Readtrips with Rita and Ryan by Elaine Fultz
I live in the suburbs and work in the country so I have no subway or bus option for my commute. The development of self-driving cars is exciting, and I’m eager for the day I can tell my car to go to work and either doze or read all the way there. In the meantime, I’m going to continue feeding my reading appetite (and my compulsion to use every moment of time productively) with audiobooks. I rarely know what’s going on in the real world, but I can by god talk about the amazing stories I consume in my car.
Most recently, I finished listening to Gone Crazy in Alabama written by Rita Williams-Garcia and performed by Sisi A. Johnson. Ms. Johnson has distinctive voices for every sister in the book, and that’s saying something with two octogenarian bickering grandmothers and three pre-teen sassy sisters who take turns provoking each other with kidding to downright cruel jabs. In addition to the five sisters, there are also five distinct mothers (the two grandmothers count here again), Cecile the Black Panther poet, Missus the stepmother, Big Ma the grandmother, Ma Charles the great-grandmother, and Miss Trotter (a.k.a Great Miss Trotter) the great-aunt. The overall story is compelling, but it’s going to be these voices – the voices of confident women, young and grown – that will add to my mental and actual tween book repertoire.
In a completely different way, Pam Munoz Ryan’s Echo read by multiple narrators now takes up significant shelf space in my mental library. Hers is a great shelf because it holds diverse musical fiction favorites such as Heavy Metal and You (Christopher Krovatin), Seraphina (Rachel Hartman), Love is a Mix Tape (Sheffield), Pay the Piper (Jane Yolen and Adam Stemple) and The Moorchild (Eloise McGraw). All of these wonderful music-related titles would be enhanced by audio versions with soundtracks. The Echo production team got it right. Echo’s audiobook format with music by Corky Siege is dangerously beautiful. As I was listening, I recommended the audiobook to my school’s vocal music teacher. She obtained a copy quickly and texted me a few days later, “I’m weeping in stopped traffic on I-75. Echo might kill me.” The voices in Echo are distinct and engaging, but the music is heart-breaking. Anyone considering reading Echo, or anyone who has read the text and enjoyed it already, MUST listen to the audio performance. It is harmonically glorious.
Other stand-out titles from this year’s car-reading include: Bone Gap by Laura Ruby performed by Dan Bittner; Upside Down Magic by Sarah Mlynowski, Lauren Myracle and Emily Jenkins performed by Rebecca Soler; Circus Mirandus by Cassie Beasley performed by Bronson Pinchot; Carry On by Rainbow Rowell performed by Euan Morton; Crenshaw by Katherine Applegate performed by Kirby Heyborne; and the Half Bad series (so far) by Sally Green and performed by Carl Prekopp (heavy sigh – I listened to a sample on SoundCloud while I was writing this blog post and looking up performers’ names and really did sigh when I heard his alluring voice and accent again. Click here to hear him for yourself. See?!).

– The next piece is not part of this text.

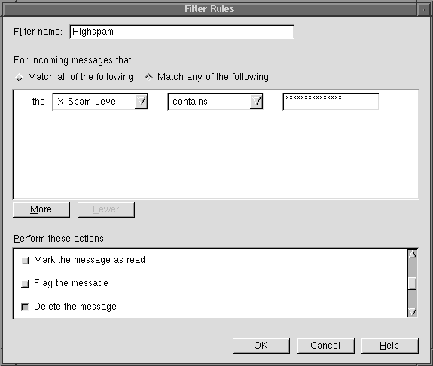Click the window menu button in the title bar corner
Image resolution: width=433 pixels, height=366 pixels.
point(424,9)
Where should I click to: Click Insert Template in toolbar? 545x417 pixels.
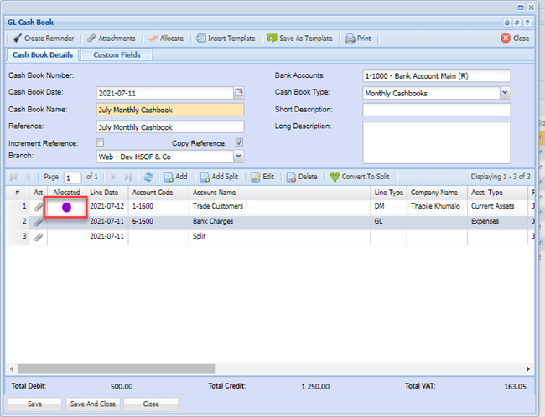coord(201,39)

The public libraries in my area seem to be buying fewer and fewer CD audiobooks. Although I understand this choice in favor of more digital audio titles, I doubt I’m alone in my plea to libraries to keep buying CDs for a while longer until the majority of cars have their own wireless connection. I do not have an unlimited data plan for my Android phone, and I do not have a stereo to stereo hookup in my car. My nine-year-old Scion does not have Bluetooth. Yes, I could do some wangling and download an e-audio title to my phone with one of the digital book apps, then listen to it (legally?) with one earbud in and one ear tuned responsibly to road sounds. But, the CD audiobooks are still my best option. And now we’re back to my original wish — that self-driving car. Even when that wish comes true, I’ll still have to figure out a way to get Carl Prekopp to read to me.
Elaine Fultz is the District Library Media Specialist for Madison Local Schools in SW Ohio. She is a fanatical reader and reader’s advisor who sometimes brings audiobooks into the house and pulls out the old boombox to listen some more while washing dishes. She is currently listening to The Nest by Kenneth Oppel read by Gibson Frazier, but this will be five or so books ago by the time you’re reading this.